Why It's Important: Among the archaeological data generated from excavations, building remains are of the largest scale and the most complicated to understand and reconstruct. They include fragments of foundations, walls, and architectural details such as columns and beams. The mission of archaeology is to document their state of preservation in drawings, text and numerical measurements, reconstruct their initial form, and interpret them to understand the history, the societal and cultural values, and their evolution over time. The challenge is that data is always partial and fragmentary to various degrees. Archaeologists must identify the known (invariable) and the missing (variable) parts of the building. To reconstruct a building, they must look at the whole archaeological record and identify other parallel examples based on geography, chronology, typology, or patronage from which they can infer the variable parts. This process is very laborious and never conclusive as more than one hypothesis is likely, and at the same time, must be transparent about the distinction between evidence and hypothesis. In theory, Generative AI can tremendously simplify this process as it can generate multiple structured depictions ±hypotheses ± to fill in the gaps based on the input.

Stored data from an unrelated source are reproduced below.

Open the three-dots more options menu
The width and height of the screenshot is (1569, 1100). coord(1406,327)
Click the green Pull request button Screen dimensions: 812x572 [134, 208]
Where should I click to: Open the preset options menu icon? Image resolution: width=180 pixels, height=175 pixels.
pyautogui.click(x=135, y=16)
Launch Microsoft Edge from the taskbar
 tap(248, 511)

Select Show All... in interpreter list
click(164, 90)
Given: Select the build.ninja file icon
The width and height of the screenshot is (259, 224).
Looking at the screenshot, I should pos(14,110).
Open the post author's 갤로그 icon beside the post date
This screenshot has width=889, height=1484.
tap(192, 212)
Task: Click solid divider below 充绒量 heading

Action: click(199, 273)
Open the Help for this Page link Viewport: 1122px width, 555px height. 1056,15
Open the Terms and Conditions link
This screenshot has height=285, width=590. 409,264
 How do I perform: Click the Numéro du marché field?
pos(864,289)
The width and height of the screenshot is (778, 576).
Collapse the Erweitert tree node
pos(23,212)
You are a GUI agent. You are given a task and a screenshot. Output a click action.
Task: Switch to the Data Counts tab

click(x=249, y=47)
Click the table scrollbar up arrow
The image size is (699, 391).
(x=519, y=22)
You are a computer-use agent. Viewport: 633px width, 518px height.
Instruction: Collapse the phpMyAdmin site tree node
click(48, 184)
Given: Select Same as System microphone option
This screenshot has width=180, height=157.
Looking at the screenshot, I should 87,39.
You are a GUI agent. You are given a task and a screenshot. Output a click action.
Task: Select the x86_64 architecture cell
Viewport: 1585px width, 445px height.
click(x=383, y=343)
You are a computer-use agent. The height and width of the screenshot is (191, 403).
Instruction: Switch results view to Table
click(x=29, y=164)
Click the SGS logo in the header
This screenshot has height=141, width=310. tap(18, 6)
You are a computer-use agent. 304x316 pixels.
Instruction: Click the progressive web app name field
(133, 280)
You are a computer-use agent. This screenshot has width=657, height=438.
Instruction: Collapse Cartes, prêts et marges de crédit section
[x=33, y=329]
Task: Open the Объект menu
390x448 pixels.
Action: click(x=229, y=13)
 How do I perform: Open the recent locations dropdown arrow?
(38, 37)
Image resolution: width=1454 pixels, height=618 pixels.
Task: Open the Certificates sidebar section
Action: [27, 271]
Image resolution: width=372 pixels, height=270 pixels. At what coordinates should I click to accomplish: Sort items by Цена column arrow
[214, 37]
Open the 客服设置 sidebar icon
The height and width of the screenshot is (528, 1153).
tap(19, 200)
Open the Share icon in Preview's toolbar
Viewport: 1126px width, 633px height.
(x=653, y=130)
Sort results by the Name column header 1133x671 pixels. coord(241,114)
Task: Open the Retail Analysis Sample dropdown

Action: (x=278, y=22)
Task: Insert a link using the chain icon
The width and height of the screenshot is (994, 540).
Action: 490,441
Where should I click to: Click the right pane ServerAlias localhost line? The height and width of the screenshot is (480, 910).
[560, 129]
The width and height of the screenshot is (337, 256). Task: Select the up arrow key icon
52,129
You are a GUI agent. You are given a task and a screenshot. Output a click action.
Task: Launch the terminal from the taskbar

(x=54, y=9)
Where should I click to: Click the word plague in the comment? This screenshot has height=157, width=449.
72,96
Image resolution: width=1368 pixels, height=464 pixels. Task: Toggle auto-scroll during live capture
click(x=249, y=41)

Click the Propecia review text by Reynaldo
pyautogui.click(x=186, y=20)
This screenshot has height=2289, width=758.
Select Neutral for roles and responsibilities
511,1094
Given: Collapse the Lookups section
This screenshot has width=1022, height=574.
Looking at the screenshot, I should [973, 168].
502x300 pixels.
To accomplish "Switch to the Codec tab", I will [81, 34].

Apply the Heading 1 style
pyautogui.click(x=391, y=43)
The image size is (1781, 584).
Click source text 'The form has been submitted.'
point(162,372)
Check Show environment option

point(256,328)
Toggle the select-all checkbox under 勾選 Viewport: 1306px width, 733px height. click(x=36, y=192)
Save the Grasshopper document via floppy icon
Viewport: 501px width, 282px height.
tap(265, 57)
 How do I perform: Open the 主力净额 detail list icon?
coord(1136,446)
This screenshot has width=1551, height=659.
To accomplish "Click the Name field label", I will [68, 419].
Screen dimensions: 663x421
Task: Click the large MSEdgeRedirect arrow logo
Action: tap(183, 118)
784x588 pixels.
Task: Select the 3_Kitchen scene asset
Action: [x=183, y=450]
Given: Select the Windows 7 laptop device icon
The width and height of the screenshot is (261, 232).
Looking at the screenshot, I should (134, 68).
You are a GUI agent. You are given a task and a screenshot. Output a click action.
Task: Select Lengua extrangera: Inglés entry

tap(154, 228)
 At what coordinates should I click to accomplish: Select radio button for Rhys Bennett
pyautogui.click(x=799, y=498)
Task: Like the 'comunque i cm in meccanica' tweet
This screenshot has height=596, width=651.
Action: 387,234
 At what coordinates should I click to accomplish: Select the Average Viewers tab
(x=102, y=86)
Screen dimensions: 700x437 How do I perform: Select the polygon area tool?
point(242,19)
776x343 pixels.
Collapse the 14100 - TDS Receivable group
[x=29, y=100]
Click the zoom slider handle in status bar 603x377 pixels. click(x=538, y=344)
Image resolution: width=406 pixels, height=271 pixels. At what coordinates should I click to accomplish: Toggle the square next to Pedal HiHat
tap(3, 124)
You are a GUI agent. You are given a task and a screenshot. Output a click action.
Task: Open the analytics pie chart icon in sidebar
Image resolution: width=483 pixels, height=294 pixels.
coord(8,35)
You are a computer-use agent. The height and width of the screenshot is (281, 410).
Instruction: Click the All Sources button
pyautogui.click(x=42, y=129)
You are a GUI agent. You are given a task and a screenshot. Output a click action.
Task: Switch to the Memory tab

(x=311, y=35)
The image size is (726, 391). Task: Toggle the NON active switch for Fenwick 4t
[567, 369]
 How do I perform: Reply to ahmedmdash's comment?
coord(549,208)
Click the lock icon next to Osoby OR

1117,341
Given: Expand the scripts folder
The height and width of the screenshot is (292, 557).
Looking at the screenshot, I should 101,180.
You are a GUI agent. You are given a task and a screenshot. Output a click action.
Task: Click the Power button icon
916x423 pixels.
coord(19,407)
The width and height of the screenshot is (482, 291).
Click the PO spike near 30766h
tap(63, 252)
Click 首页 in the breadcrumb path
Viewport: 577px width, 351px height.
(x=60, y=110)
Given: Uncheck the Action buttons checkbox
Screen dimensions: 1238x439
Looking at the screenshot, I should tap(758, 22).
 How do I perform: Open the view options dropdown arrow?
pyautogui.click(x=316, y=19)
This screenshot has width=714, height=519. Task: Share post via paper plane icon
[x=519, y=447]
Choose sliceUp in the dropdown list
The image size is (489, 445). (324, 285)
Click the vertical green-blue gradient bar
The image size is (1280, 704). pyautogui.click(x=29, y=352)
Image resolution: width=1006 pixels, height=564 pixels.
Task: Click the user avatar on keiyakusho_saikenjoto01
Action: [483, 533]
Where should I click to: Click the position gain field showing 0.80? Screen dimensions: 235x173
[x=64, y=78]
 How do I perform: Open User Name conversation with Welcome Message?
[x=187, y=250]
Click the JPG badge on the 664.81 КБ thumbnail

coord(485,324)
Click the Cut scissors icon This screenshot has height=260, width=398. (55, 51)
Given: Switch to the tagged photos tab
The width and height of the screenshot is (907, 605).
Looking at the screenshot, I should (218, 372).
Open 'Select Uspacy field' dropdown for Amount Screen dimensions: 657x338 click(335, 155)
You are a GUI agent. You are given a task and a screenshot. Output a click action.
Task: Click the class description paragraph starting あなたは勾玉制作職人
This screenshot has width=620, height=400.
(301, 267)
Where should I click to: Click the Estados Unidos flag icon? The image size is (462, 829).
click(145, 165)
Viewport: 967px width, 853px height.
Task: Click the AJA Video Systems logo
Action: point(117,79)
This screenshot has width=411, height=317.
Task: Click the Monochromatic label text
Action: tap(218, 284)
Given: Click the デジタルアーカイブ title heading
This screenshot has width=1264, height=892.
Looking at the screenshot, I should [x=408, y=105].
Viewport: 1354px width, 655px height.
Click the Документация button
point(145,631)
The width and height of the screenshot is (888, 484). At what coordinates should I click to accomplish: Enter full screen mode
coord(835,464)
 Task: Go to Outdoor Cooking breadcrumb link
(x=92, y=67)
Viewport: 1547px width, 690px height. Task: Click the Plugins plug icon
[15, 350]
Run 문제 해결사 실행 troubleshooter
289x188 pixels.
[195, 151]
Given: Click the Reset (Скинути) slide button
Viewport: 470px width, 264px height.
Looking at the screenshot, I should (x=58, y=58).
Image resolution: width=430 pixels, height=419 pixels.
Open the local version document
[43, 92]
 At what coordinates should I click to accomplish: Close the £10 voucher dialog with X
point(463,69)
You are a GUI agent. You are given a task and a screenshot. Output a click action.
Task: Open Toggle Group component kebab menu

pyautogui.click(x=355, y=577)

Our Approach: The long-term goal of our proposed direction of study is to build computational AI tools that will aid archaeologists, historians, and other scholars in analyzing a plethora of architectural records at scale simultaneously by reasoning about structured hypothetical plans based on the free form partial descriptions from disparate sources. As a first take, for the 12-month period of the project, we propose to investigate systematically initial approaches for leveraging generative AI to generate consistent hypothetical structured plans for buildings given their partial unstructured archaeological description.
- Dataset creation: Data collection from literature review of thousands of Greek and Roman buildings of different typology, scale and from different periods and regions, which will become the input to our AI methods. This will be the first such dataset for computational analysis of ancient architecture.
- Symbolic representation of visual plans: Because these plans are structured compositions of small architectural components, we will build upon prior work on shape grammars [5, 1, 2, 3, 4] and develop prototypical grammars for the orders for different types of buildings. This is not only useful for interpretation and analysis, but also crucial for the development, and evaluation of the AI methods that will generate these symbolic plans.
- Evaluation of AI output: Develop protocols, annotation strategies, and evaluation methodology.
- Development of AI techniques: We will a) investigate in-context learning methods for converting
descriptions into symbolic representations of plans via LLMs, b) develop structured inference training techniques to produce consistent plans and reduce hallucinations from LLMs, and c) tackle long-form
archaeological descriptions and semi-structured tabular archaeological data using retrieval and context compression techniques. - Expert human interaction with AI output: Develop AI techniques that also produce attribution to data and justification in addition to plan hypotheses for expert verification. We also aim to develop protocols and methods to collect and use expert feedback on AI output to improve performance.